- Page
——
Look forward to seeing the new articles when they're up and running as am currently helping my parents do a "money makeover" and wonder if an airmiles card might be better for them.
I use the MBNA Rewards card. I don't like these cashback ones that only offer it for a certain amount of time, although the Citibank one, in conjunction with Shell could save me a fortune in fuel expenses.
My suggestion and/or advice is my own and it is up to you if you follow it, please check the advice given before acting on it.
This is not something I thought I would ever say about BA, but I too have had a brilliant trip using BAmiles accrued with Amex use. From an oridinary Blue British Airways American Express Card I spent £20k plus in one year when my daughter was getting married. This enitltled me to a companion ticket free. We had enough BAMiles saved to travel club to California. What a difference. The real price of the trip would have been over £2.5 thousand. I use amex for everything (All the big supermarkets take it) - and pay it off every month. I will not give them any interest.
I am now on the lookout for a card that gives me other freebies, travel insurance, breakdown cover etc. If anyone knows of one?????
I used to hate Tesco but, for the moment, I quite like them!
I'd been accumulating Clubcard points mainly because I refused to let Tesco get the benefit of them! With just over £400 available I was thinking of using them on a holiday with a Clubcard deals partner - trouble is the sort of holidays I fancied involved long-haul flights in 'steerage' and at 6'4" that's not a pleasant prospect! A friend told me tesco had now partnered up with BA Miles and this coincided with BA's 50% mileage promotion for business class.
So - on a Friday afternoon, having been told by both BA and Tesco that the conversion from Clubcard Points to BA Miles should be pretty much instant, I submitted all my voucher codes online at Tesco's web site. On Saturday morning I was told that nothing would happen until the Monday because the high value meant the transfer had to be manually approved. On Monday tesco told me the transfer had taken place but BA kept insisting it could take up to 28 days to appear on their system! This would, of course, have ruled out benefitting from the time-limited 50% BA deal!! However, the BA miles appeared the following morning (which is what I figured would happen based on my knowledge of IT and the way these things should work) and I then set about booking myself a roundtrip business class flight to Sydney for 100,000 miles.
——
- Required task 1
Rewrite the part of the rewards card discussion starting at "I am now on" and ending at "quite like them!", changing "breakdown cover" to "roadside assistance".
- Required task 2
Carry on the rewards card and air miles discussion from the point where it stops.
The records that follow come from a separate source unrelated to the discussion above.

Interface element records:
——
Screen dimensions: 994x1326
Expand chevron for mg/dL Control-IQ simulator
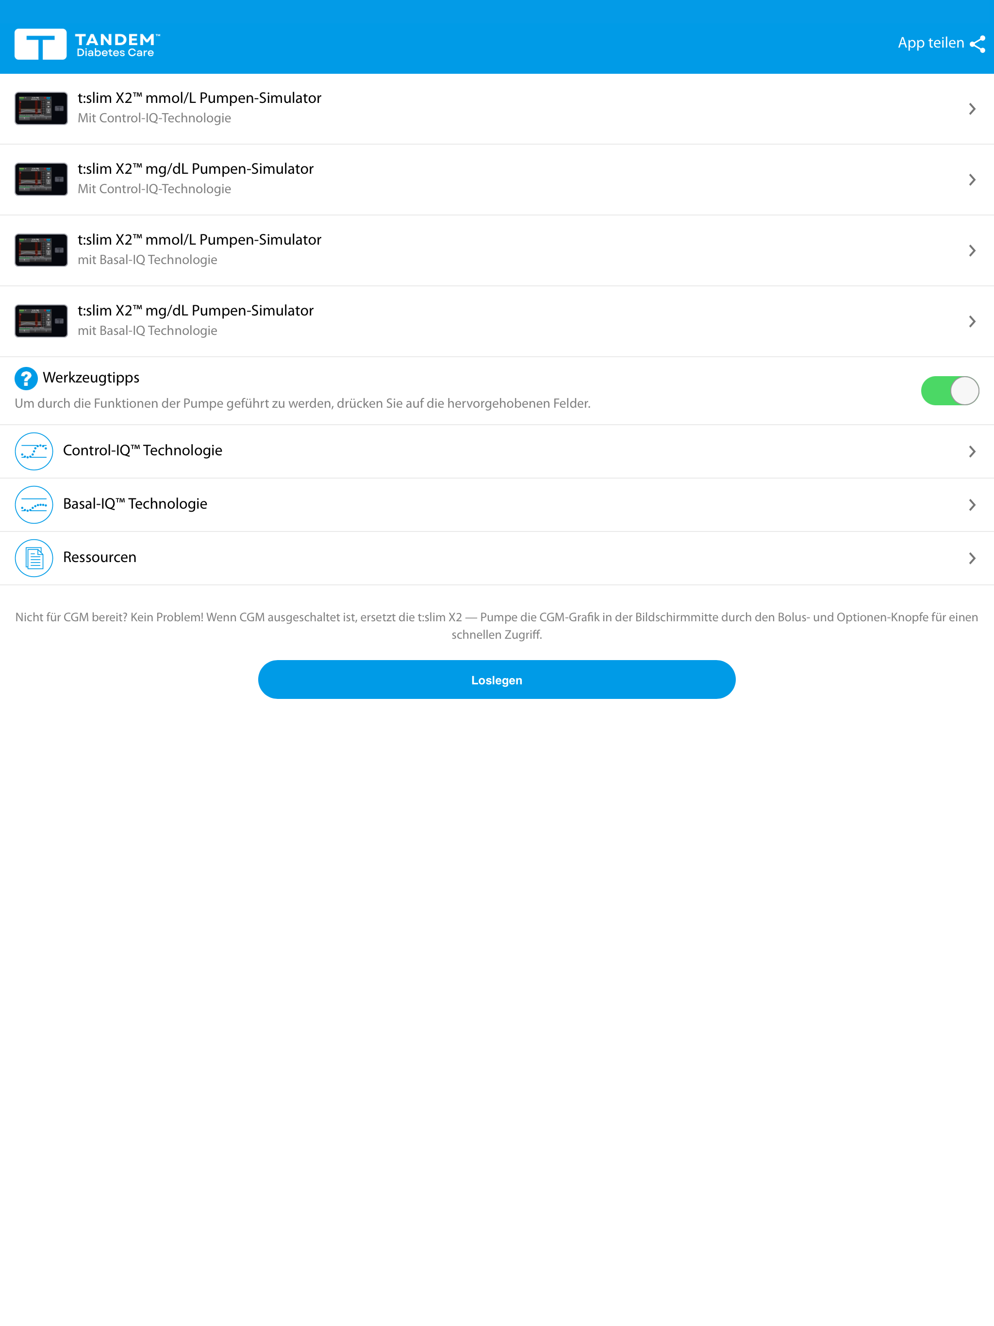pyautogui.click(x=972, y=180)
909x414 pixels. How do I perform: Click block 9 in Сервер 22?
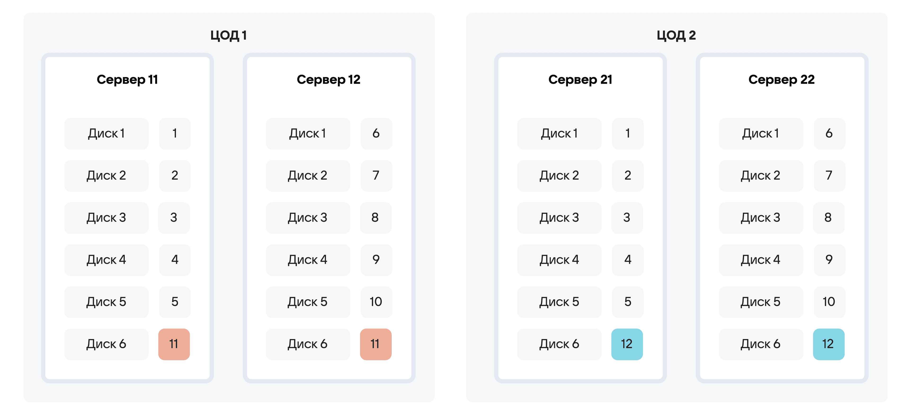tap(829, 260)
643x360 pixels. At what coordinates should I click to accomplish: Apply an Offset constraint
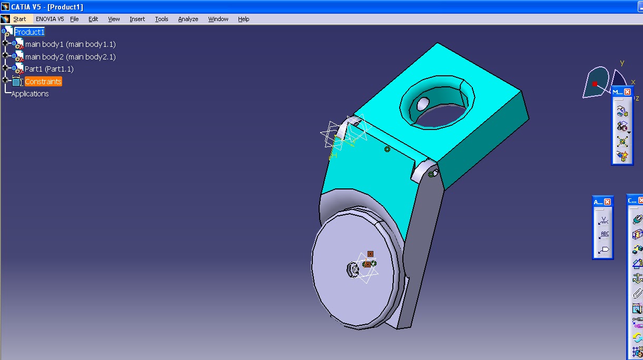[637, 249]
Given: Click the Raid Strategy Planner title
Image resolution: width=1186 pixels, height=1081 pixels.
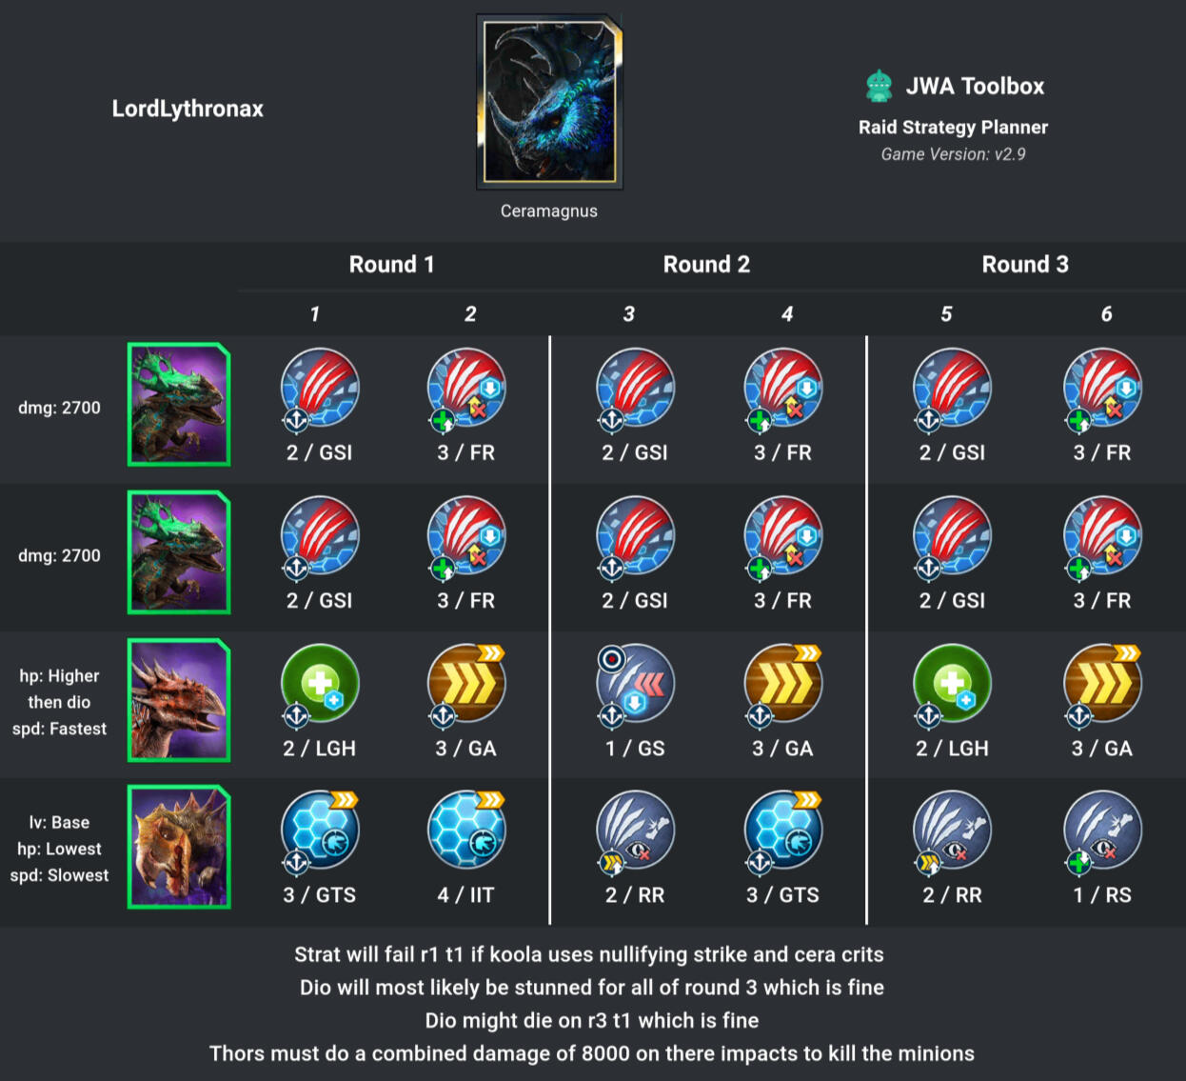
——
- Task result 1
I am now on the lookout for a card that gives me other freebies, travel insurance, roadside assistance etc. If anyone knows of one?????
I used to hate Tesco but, for the moment, I quite like them!

- Task result 2
In the end I paid around £450 taxes and fuel surcharges and the face value of the points was around £420 so I guess I got a business flight to Sydney and back (and I could have booked a stopover in Singapore if I'd wished) for under £900 - not bad going
The only drawback I found was the sparse availability of seats - I wanted to travel in February/March but there was no availablity - I could have flown on 1st January (2009) but wouldn't have been able to return until April!! The first available flights weren't until June (Winter in Oz) and to travel in November 2009 meant flying out on 10-Nov and returning on 11-Nov as they weren't booking any further forward than that!! In the end I settled for a 3 week trip in September.
I like the idea of the BA Amex card as I spend a lot each month on business expenses which are always paid in full so I'm going to investigate that one!!!
Is the title not a tad misleading? It is actually £300 plus approx 50,000 BA miles.
EXTREMELY misleading I'd say.
At Tesco, 600 miles costs £2.50 of vouchers. Or £10 in other deals
So had he bought in Tesco vouchers he would have sacrificed approx £833 worth of deals.
Still a good deal, but no way it's £300
Another way of looking at it is, how much spending did this 50,000 miles cost?
And what's the best he could have got on another card as true 'cash' back. That is the true cost. He gave up some % on his spending in order to get these flights (not sure what that is, I don't keep track, as I'm happy with my (now withdrawn) Tesco card that pays an effective 2% in the form of deals).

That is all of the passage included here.